--- START ---

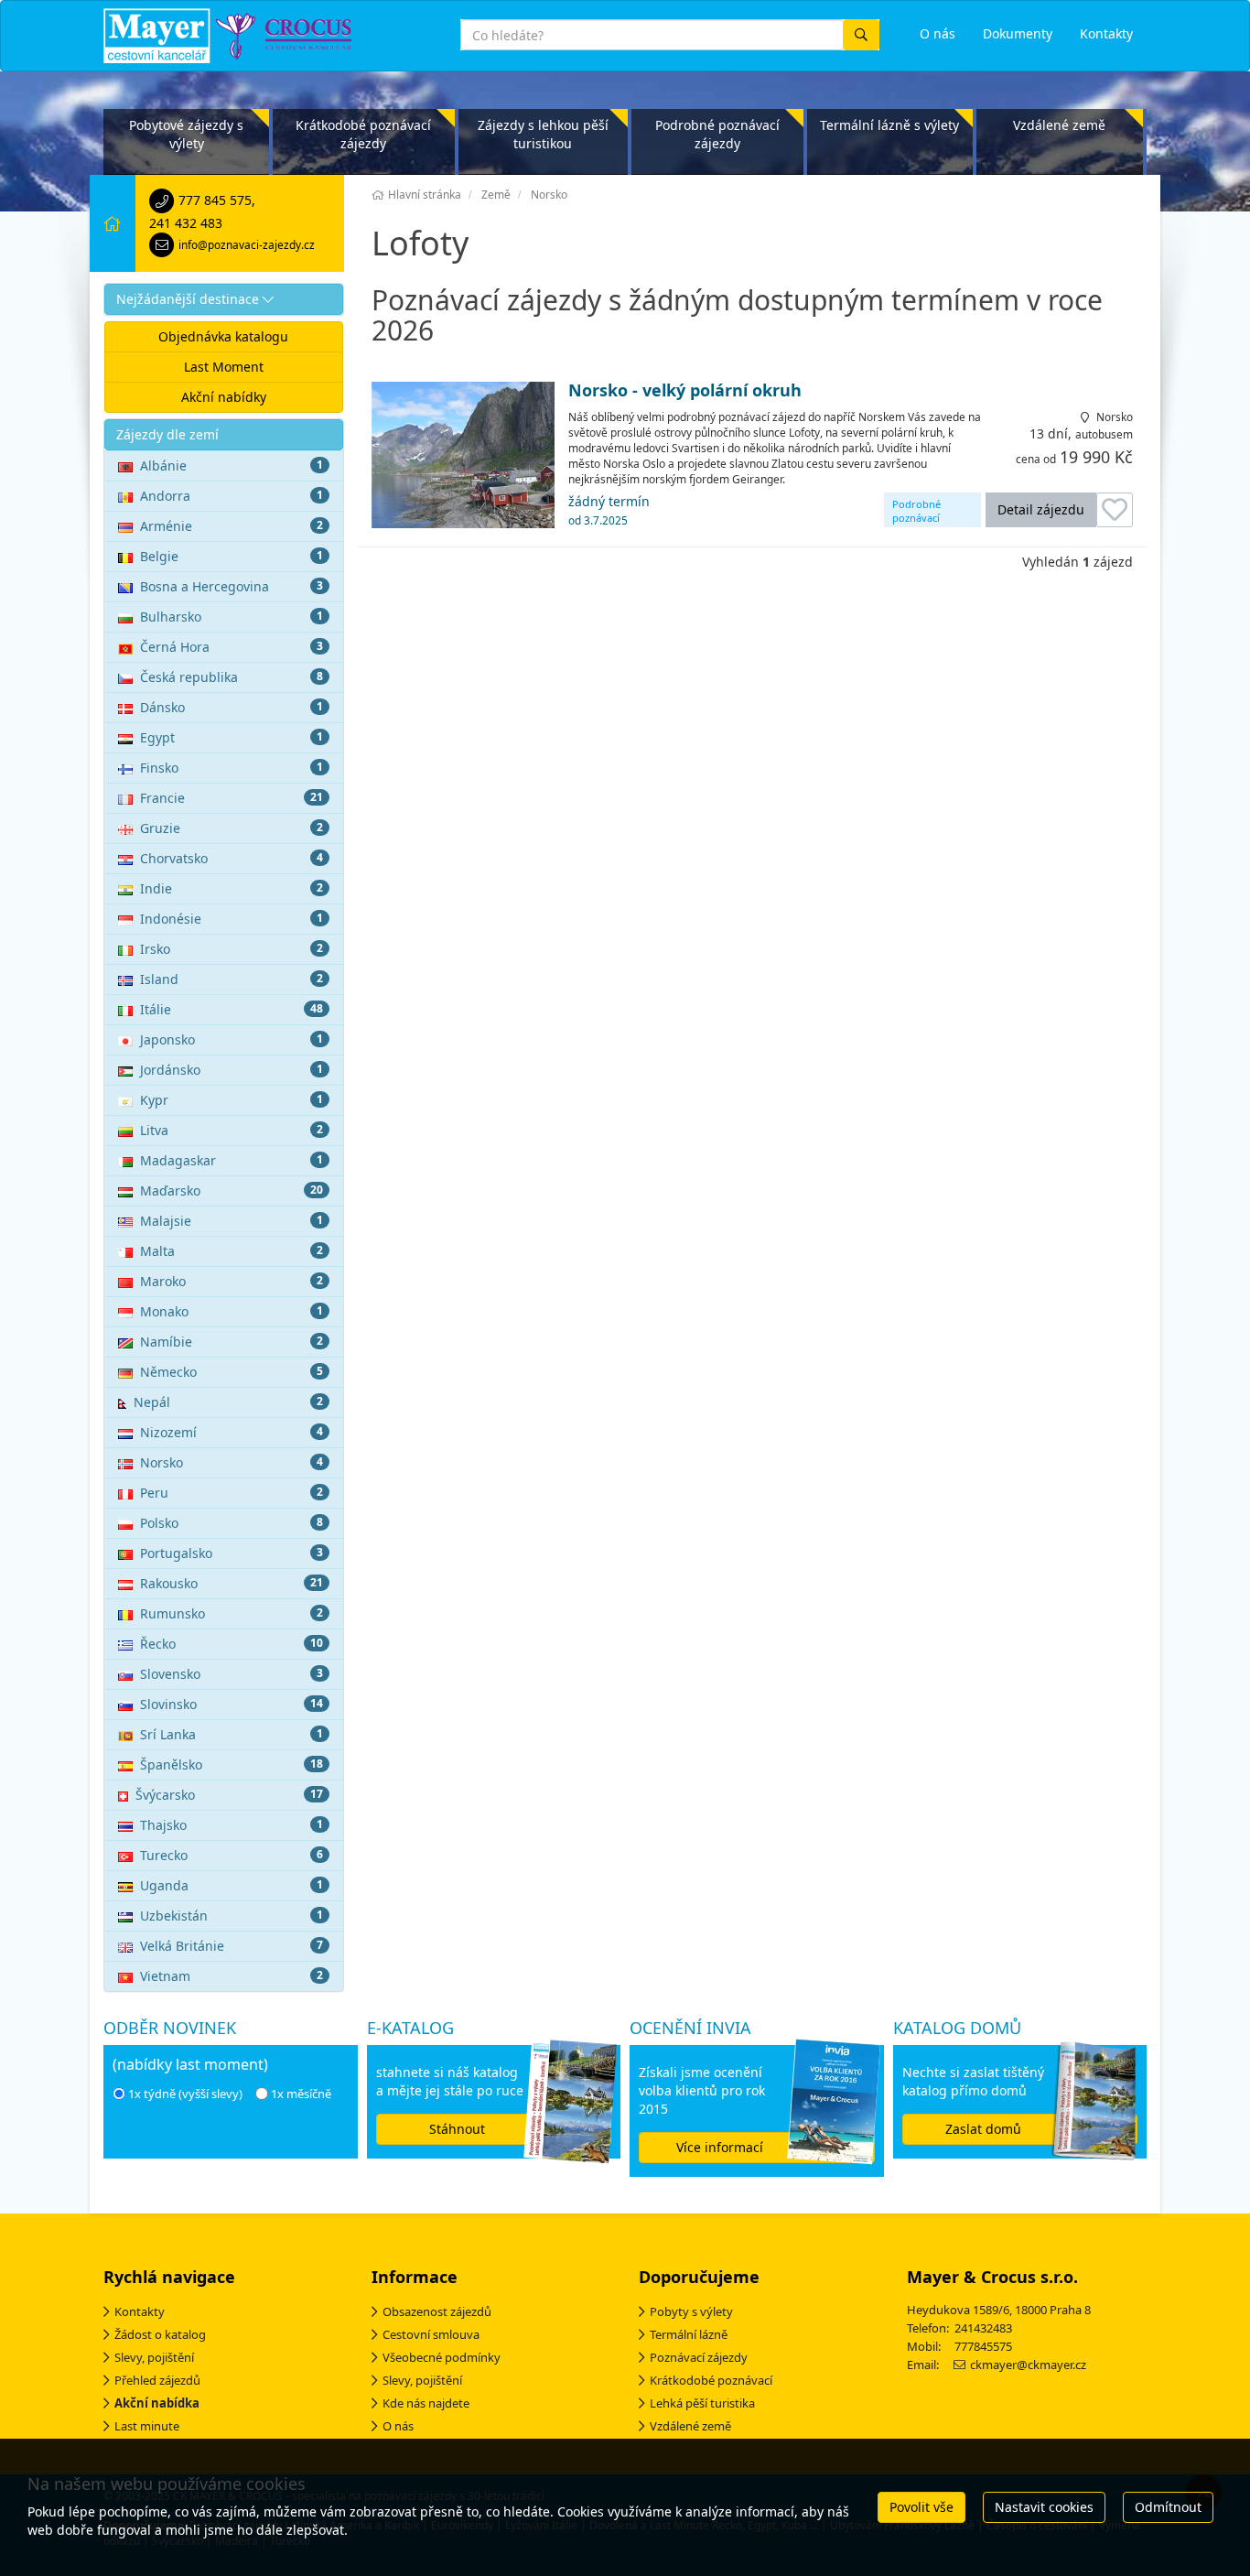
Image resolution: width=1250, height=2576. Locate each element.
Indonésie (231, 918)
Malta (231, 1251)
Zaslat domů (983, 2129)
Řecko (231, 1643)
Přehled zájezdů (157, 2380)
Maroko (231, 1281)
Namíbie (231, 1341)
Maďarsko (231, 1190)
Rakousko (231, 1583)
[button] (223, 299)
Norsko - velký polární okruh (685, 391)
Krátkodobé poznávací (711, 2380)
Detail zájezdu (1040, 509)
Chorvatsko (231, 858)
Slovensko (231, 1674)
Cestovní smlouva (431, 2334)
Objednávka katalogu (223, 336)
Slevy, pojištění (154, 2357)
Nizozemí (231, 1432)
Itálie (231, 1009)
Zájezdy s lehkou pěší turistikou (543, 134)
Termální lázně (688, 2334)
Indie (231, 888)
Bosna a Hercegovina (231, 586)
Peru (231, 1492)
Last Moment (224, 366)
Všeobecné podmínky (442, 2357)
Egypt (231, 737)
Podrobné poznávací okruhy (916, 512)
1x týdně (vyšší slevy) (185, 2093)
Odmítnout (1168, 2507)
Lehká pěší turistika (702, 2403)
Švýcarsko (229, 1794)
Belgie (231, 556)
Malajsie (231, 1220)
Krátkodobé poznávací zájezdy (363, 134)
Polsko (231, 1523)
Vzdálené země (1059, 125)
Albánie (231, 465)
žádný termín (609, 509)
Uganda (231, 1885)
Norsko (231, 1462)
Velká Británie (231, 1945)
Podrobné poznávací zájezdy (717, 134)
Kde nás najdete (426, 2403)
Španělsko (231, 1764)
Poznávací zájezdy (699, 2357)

--- END ---

* ASSIGNMENT
Go through the lines above and write each one out verbatim, skipping the pictures.

* YOUR RESPONSE
Image resolution: width=1250, height=2576. Locate each element.
Indonésie (231, 918)
Malta (231, 1251)
Zaslat domů (983, 2129)
Řecko (231, 1643)
Přehled zájezdů (157, 2380)
Maroko (231, 1281)
Namíbie (231, 1341)
Maďarsko (231, 1190)
Rakousko (231, 1583)
[button] (223, 299)
Norsko - velký polární okruh (685, 391)
Krátkodobé poznávací (711, 2380)
Detail zájezdu (1040, 509)
Chorvatsko (231, 858)
Slovensko (231, 1674)
Cestovní smlouva (431, 2334)
Objednávka katalogu (223, 336)
Slevy, pojištění (154, 2357)
Nizozemí (231, 1432)
Itálie (231, 1009)
Zájezdy s lehkou pěší turistikou (543, 134)
Termální lázně (688, 2334)
Indie (231, 888)
Bosna a Hercegovina (231, 586)
Peru (231, 1492)
Last Moment (224, 366)
Všeobecné podmínky (442, 2357)
Egypt (231, 737)
Podrobné poznávací okruhy (916, 512)
1x týdně (vyšší slevy) (185, 2093)
Odmítnout (1168, 2507)
Lehká pěší turistika (702, 2403)
Švýcarsko (229, 1794)
Belgie (231, 556)
Malajsie (231, 1220)
Krátkodobé poznávací zájezdy (363, 134)
Polsko (231, 1523)
Vzdálené země (1059, 125)
Albánie (231, 465)
žádný termín (609, 509)
Uganda (231, 1885)
Norsko (231, 1462)
Velká Británie (231, 1945)
Podrobné poznávací zájezdy (717, 134)
Kde nás najdete (426, 2403)
Španělsko (231, 1764)
Poznávací zájezdy (699, 2357)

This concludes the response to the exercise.